7. Die vom Revisionsrekurs gewünschte Anwendung der Verbesserungsvorschriften der ZPO und nicht jener des GBG scheitert an dem bereits hervorgehobenen Umstand, dass die Vorschriften des Grundbuchrechts auch bei Bewilligung einer Klageanmerkung nach § 27 Abs 2 WEG zu beachten sind. Zutreffend hat das Rekursgericht somit die Anwendbarkeit des § 82a Abs 5 GBG bejaht.

8. Dem unberechtigten Revisionsrekurs ist daher ein Erfolg zu versagen.

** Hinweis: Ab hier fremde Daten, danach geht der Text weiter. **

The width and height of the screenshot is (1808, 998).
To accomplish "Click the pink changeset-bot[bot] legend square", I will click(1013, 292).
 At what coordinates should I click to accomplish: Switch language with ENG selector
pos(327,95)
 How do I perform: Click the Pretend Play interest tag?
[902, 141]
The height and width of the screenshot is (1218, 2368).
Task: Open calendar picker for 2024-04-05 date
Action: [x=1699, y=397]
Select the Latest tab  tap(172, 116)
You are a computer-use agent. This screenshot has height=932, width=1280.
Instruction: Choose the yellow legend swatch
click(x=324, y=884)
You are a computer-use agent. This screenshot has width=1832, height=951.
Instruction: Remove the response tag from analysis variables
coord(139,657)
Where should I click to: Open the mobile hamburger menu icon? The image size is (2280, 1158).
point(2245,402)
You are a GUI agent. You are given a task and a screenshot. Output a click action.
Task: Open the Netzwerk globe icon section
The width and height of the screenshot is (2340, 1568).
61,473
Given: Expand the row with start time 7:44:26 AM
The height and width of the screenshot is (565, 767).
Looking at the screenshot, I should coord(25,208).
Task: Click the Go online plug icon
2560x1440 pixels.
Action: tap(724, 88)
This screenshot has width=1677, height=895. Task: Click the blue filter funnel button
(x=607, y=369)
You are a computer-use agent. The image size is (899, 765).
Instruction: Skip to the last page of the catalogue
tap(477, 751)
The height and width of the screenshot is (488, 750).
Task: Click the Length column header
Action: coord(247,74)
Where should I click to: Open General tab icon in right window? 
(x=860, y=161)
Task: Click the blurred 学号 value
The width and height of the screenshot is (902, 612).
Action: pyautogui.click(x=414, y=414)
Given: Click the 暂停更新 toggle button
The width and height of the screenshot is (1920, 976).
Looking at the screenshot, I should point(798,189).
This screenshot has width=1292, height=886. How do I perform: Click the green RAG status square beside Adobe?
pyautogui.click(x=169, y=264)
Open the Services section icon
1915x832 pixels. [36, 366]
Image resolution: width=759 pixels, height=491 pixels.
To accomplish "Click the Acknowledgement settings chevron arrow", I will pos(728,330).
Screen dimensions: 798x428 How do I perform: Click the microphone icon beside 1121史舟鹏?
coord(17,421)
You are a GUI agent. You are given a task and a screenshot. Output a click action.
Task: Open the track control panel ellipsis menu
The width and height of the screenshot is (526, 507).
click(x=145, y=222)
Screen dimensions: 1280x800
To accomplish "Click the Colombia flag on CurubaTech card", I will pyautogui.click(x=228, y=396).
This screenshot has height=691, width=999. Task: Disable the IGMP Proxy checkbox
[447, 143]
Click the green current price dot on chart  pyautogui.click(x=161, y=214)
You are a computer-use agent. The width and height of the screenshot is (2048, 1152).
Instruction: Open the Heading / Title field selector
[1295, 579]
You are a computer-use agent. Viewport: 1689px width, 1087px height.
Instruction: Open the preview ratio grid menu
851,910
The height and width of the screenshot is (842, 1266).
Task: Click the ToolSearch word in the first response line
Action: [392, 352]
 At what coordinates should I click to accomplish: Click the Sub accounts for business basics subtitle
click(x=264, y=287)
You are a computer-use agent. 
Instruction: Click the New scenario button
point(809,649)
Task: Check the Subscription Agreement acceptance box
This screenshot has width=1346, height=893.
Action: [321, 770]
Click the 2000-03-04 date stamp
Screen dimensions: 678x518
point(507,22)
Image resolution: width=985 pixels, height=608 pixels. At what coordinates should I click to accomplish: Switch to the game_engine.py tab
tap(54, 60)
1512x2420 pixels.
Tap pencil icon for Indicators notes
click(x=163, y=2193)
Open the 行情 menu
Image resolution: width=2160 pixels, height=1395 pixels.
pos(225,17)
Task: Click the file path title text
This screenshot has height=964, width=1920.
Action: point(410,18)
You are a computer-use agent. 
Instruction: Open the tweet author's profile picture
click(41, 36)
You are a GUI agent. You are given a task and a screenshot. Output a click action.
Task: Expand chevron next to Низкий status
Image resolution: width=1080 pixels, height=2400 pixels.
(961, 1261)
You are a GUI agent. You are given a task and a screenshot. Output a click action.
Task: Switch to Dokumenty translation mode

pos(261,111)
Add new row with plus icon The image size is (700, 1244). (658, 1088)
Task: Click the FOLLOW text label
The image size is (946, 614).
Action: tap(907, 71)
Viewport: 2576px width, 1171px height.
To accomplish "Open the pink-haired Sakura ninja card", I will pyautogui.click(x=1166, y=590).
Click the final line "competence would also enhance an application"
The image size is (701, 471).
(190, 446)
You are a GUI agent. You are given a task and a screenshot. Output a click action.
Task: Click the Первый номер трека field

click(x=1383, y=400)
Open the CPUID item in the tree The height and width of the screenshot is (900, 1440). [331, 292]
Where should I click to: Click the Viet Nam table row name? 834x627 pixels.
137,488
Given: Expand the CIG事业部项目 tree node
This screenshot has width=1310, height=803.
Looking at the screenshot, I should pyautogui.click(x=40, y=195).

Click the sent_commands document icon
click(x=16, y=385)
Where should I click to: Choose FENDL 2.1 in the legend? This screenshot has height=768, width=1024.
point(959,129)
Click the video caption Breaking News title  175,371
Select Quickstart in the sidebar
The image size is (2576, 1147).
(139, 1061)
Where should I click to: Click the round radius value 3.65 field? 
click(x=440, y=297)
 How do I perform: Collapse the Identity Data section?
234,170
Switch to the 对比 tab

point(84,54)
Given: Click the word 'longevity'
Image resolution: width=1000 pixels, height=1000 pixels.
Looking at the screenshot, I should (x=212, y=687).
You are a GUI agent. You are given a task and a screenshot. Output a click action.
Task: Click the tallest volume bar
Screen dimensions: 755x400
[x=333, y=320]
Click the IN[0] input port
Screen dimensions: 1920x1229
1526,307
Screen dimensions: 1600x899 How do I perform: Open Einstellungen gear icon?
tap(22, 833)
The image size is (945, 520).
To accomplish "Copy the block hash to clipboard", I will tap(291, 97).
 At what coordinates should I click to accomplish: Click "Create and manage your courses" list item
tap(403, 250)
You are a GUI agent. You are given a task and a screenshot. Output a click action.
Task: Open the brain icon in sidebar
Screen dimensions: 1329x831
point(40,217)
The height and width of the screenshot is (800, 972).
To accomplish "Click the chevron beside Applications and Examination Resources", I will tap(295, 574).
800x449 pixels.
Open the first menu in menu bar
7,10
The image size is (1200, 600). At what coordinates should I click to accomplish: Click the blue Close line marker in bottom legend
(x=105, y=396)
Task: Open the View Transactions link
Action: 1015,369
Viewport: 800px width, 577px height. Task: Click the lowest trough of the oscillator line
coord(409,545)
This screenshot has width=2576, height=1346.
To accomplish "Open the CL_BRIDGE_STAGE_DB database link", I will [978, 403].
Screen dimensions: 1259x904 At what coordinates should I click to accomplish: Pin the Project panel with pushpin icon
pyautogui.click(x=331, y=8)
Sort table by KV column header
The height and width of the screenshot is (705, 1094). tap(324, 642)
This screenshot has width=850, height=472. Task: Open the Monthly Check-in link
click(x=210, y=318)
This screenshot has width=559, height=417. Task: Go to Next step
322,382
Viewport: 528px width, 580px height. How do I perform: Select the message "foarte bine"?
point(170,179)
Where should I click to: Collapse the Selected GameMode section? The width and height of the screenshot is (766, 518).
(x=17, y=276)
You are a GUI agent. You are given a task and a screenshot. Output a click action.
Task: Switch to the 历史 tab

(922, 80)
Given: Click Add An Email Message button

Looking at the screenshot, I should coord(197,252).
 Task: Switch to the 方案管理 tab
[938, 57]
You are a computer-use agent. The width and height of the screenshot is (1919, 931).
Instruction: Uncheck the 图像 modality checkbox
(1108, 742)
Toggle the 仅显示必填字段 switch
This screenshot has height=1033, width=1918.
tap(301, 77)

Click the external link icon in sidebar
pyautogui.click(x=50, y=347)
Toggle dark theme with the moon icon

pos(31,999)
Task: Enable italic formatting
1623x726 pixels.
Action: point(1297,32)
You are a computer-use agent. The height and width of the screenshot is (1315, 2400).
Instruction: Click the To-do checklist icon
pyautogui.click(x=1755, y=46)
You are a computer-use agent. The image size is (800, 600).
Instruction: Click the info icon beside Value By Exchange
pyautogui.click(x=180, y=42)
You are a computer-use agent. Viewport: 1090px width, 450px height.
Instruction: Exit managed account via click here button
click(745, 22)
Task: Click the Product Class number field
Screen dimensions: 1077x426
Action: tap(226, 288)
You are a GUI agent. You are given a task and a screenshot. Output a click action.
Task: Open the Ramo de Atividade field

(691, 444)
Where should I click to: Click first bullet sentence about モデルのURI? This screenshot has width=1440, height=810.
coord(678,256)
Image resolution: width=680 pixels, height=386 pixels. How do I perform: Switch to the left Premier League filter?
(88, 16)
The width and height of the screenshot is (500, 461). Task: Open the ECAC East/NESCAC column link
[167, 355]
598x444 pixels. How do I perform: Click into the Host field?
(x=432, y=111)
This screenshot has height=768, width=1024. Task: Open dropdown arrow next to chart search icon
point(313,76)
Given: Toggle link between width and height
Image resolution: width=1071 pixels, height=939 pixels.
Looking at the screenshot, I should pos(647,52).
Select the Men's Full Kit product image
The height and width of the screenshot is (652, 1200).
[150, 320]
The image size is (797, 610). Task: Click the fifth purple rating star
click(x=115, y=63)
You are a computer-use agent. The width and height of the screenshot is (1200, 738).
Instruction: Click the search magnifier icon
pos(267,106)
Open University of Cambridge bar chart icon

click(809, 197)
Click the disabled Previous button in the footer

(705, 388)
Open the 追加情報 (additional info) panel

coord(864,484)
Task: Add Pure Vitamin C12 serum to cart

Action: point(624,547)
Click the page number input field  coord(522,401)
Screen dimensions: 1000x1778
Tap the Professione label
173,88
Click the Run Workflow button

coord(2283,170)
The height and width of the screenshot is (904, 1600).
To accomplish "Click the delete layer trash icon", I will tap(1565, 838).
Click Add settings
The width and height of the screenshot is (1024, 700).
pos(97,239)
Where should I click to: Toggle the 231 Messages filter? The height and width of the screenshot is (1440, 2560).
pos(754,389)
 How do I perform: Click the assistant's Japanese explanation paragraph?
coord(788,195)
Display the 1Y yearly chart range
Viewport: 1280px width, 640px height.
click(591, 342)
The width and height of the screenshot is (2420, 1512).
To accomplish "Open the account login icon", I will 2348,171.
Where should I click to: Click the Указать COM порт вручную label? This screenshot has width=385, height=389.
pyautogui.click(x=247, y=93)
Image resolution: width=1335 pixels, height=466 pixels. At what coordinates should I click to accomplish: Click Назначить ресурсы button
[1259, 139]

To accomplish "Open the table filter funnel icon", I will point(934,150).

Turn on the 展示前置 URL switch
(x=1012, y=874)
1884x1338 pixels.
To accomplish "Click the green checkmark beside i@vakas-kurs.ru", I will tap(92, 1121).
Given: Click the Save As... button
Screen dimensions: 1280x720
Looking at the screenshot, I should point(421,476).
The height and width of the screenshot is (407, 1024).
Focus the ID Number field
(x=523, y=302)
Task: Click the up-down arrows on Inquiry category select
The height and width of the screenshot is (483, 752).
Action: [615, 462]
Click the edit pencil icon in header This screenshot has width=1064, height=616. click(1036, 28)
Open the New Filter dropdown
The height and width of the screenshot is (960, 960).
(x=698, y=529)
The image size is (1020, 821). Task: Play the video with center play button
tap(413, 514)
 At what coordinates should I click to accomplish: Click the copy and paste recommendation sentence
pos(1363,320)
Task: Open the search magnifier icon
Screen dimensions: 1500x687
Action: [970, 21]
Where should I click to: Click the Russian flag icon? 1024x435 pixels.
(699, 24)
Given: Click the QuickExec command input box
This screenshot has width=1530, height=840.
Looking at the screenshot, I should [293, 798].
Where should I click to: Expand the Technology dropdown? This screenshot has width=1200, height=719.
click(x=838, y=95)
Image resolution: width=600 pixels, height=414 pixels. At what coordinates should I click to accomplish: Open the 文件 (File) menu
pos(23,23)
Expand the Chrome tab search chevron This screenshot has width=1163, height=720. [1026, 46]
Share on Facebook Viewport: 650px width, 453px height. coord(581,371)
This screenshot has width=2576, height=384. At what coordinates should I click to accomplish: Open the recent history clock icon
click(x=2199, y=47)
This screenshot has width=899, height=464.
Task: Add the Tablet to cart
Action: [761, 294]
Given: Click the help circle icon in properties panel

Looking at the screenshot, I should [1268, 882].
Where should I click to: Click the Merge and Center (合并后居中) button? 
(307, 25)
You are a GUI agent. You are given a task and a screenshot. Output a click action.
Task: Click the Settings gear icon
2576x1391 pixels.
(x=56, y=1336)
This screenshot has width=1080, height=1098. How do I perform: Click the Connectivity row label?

Abgesehen davon, dass im Verfahren auf Klageanmerkung nach § 27 Abs 2 WEG als Grundbuchsverfahren ein Kostenersatz nicht vorgesehen ist (5 Ob 285/00y; 5 Ob 261/04z), gebührt der klagenden Partei hier ein Kostenersatz schon deshalb nicht, weil ihr Revisionsrekurs erfolglos blieb.